# 07 Audison amp line?



## irishpride (May 1, 2007)

Can anyone give me any information? I'm going to purchase an SRx3 and run it at 2 Ohms on sub and 4 ohms on comps.. Any heating issues? This will be the only amp i run. It will be pushing 5.25 comps Hertz hi-energy (already installed) and a IQD 12 V2D2. Anyone? thx


----------



## oldloder (Nov 30, 2005)

Might want to move this over to General Audio, bro.


----------



## Whiterabbit (May 26, 2006)

the amps run hot, but there are no issues. No thermal shutdown, no damage, etc etc etc.

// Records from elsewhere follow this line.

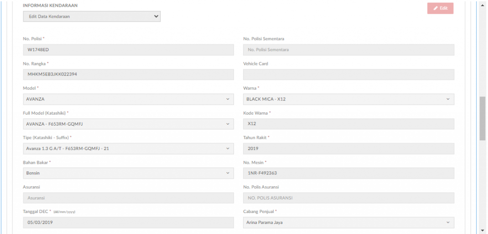488x234 pixels.
Task: Click the No. Mesin field 1NR-F492363
Action: click(348, 173)
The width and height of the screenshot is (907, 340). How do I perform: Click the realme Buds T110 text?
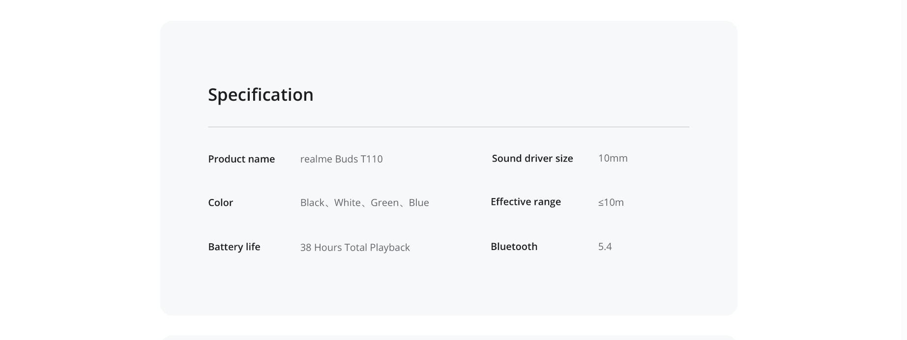click(x=341, y=159)
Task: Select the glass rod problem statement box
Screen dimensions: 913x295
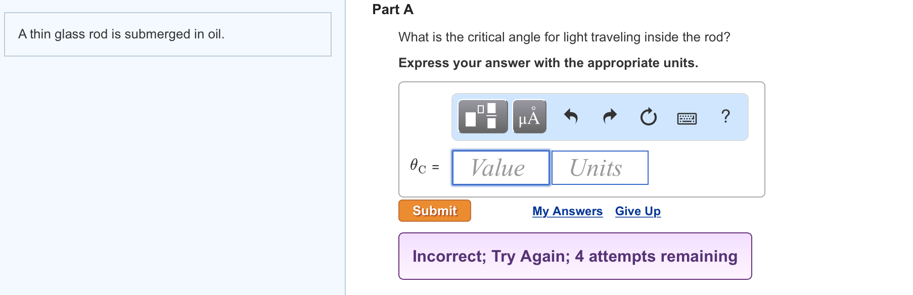Action: [167, 34]
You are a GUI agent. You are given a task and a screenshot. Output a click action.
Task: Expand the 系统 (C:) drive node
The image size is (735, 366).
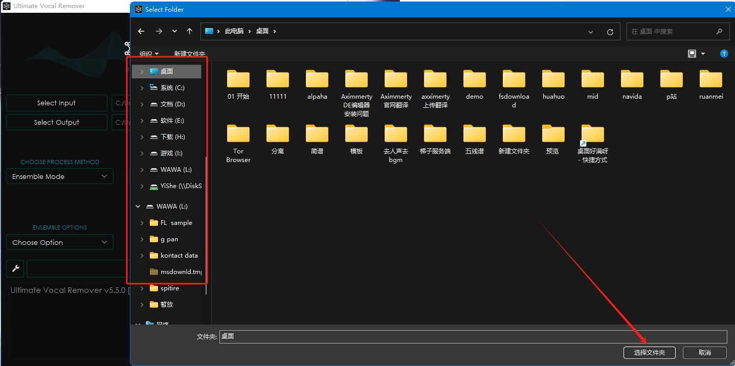(x=142, y=88)
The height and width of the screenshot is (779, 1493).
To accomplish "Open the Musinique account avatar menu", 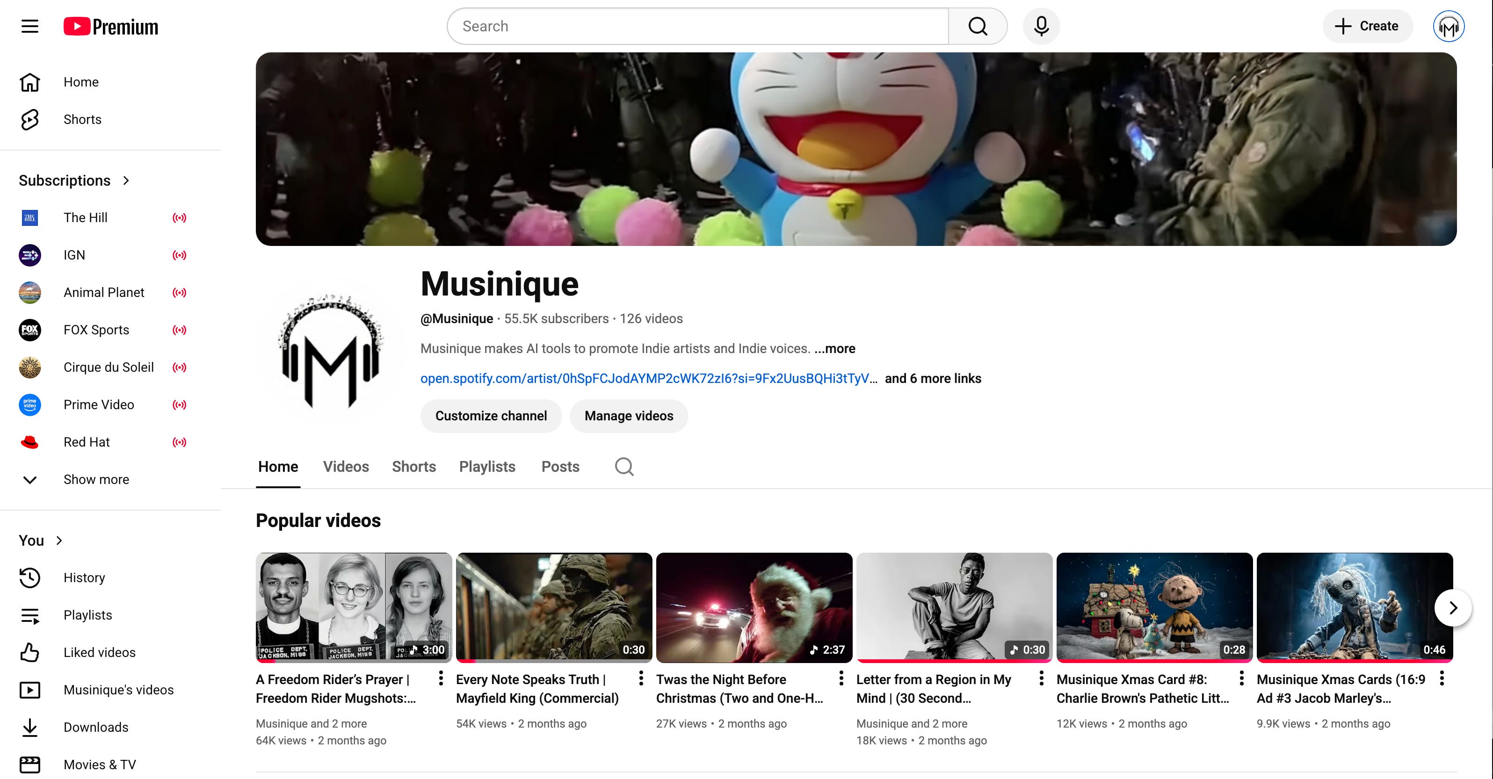I will click(x=1448, y=27).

the sink just gets warm. which is kind of the point, you know?


----------



## irishpride (May 1, 2007)

sorry for the wrong section on the post. I figured that since i was looking for a review i would post it in the review section, ya know?  But thanks for the heads up. I'm pretty dead set on going with this AMP. I know its compairing apples to chicken i'm almost ashamed to even say it but i was running a punch 2.250 at 2 ohms (i know they said they dont do it). that damn amp shutsoff on me when its been running for awhile. Hence why they say it doesnt do 2 Ohms. But i wasnt sure how this amp would run at a 2/4 Ohm config. I for the most part hangout over at SD but not alot of opinions on the Audison line over there. Thanks guys!


----------



## azngotskills (Feb 24, 2006)

i dont think you will be disappointed....i was really considering the Audison SRx amps a couple of months ago, but decided to go the budget route at the time.


----------



## Et Cetera (Jul 28, 2006)

You will find the SRx3 is a great amp for the price. And your speaker and sub selection is spot on as well. Enjoy.


----------